The future of water: establishing a fair equilibrium for our citizens
Water is the most important resource which allows life to exist on this planet and which determined the development of human society.
Also, water plays an essential role in many aspects of life, from energy production and ensuring food to health and recreation.
Our citizens wish, on one hand, for all these needs to be satisfied and on the other hand, to live in a safety, healthy and sustainable environment.
The major challenge which lies ahead of human society concerns the diminished accessibility to water supplies due to the population growth, water resources pollution and climate changes.
This challenge has also effects over the water sustained ecosystems, especially seas and oceans.
We must be aware that the future of water will determine the future of human kind on this planet and, therefore, we must develop, sooner or later, models for an efficient use and conservation of water resources.
In this regard, promoting water innovation is a must, including by establishing public-private partnerships, which will lead to further research in this field.
This should be done mainly by ensuring the right to water, materialised by an increased access to water supply and sewerage, with accessible costs.
This is one of the main objectives, which should be placed in the centre of water policy at global level, in order to reach the SDG (sustainable development goal) 6 established at United Nations level.
We must admit that reaching this goal requires important costs, which are not always easy to bear, especially in the rural area, and therefore alternative and innovative solutions should be promoted.
On the other hand, considering the diminished accessibility to available water resources, we must find new solutions in order to reduce the water consumption in industrial processes.
Recycling and reusing waste waters, including those discharged from households, is one of the main actions that should be considered in the future for a more efficient use of water.
Therefore, we consider the initiative of the European Commission concerning the establishment of minimum quality requirements for water reuse in agriculture as a first step to that effect.
Also, all water users will have to implement measures in order to reduce the water footprint.

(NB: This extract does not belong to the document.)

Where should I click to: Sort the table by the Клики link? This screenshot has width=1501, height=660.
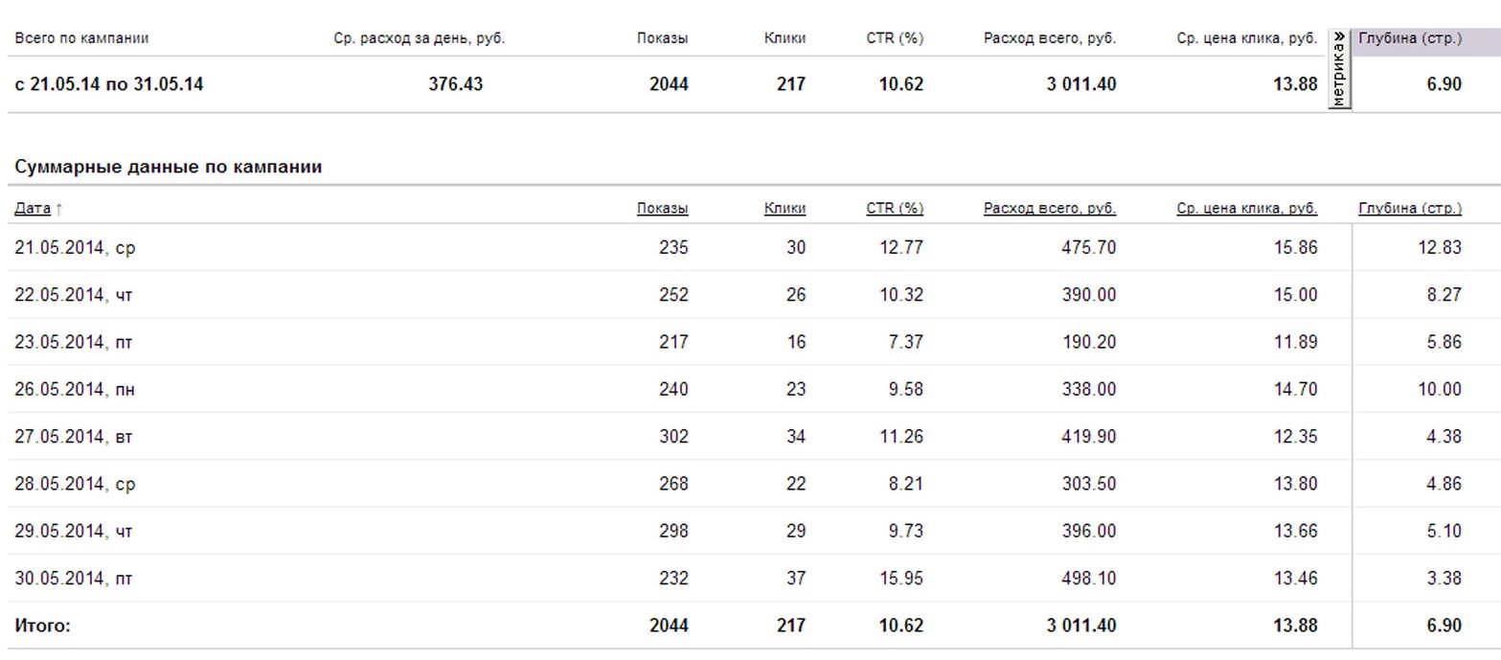pyautogui.click(x=785, y=208)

Especially the agriculture will have to bring more efficiency in its technological processes in order to significantly reduce the water consumption by implementing modern technologies such as drip irrigation or sub-irrigation that allows “more crop per drop”.
Is necessary to establish a correct value for water. Currently, we put more value on other resources, such as oil and gold and we do not value enough the resource which allows life to develop on Earth.
The experience showed that where an economical mechanism which takes into consideration all water uses is implemented, there is a higher concern for the water resource, both at quantitative and qualitative level.
Last but not least, we must take into consideration the education and public awareness regarding the value and fragility of water resources and also climate changes adaptation.
Without a change in attitude towards the way in which we use and protect water, the chances to successfully implement a coherent policy in order to face a future water crisis, are not very high.
In order to increase the acceptability of these policies, becomes necessary to promote public participation in decision making in the field of water management.
This awareness and participation are even more important when we consider the increased resilience at the effects of climate changes.
In the last decade, all of us noticed an amplification in extreme meteorological and hydrological events, manifested through prolonged droughts and catastrophic floods.
The known approaches towards the protection against these events are becoming obsolete by their amplitude and length, which demands finding new solutions for a better use of the environment in order to mitigate and diminish their effects.
These solutions have the advantage to protect against the negative effects of climate changes and lead to biodiversity protection and conservation.
Therefore, we must apply the provisions of EU Water Framework Directive, which promotes a more balanced approach concerning the protection of the water resources, when works for ensuring uses or protecting the population are under way.
The future of water through establishing an adequate equilibrium for the citizens represents a real challenge for the Planet equilibrium itself.
That is the reason why the efficient use of the water resources, the conservation and the water protection, all together with the protection of the aquatic ecosystems are still the most efficient measures for medium-term.
All these, together with the support for water management innovation with strong funding for the research in this field, will lead to a real equilibrium.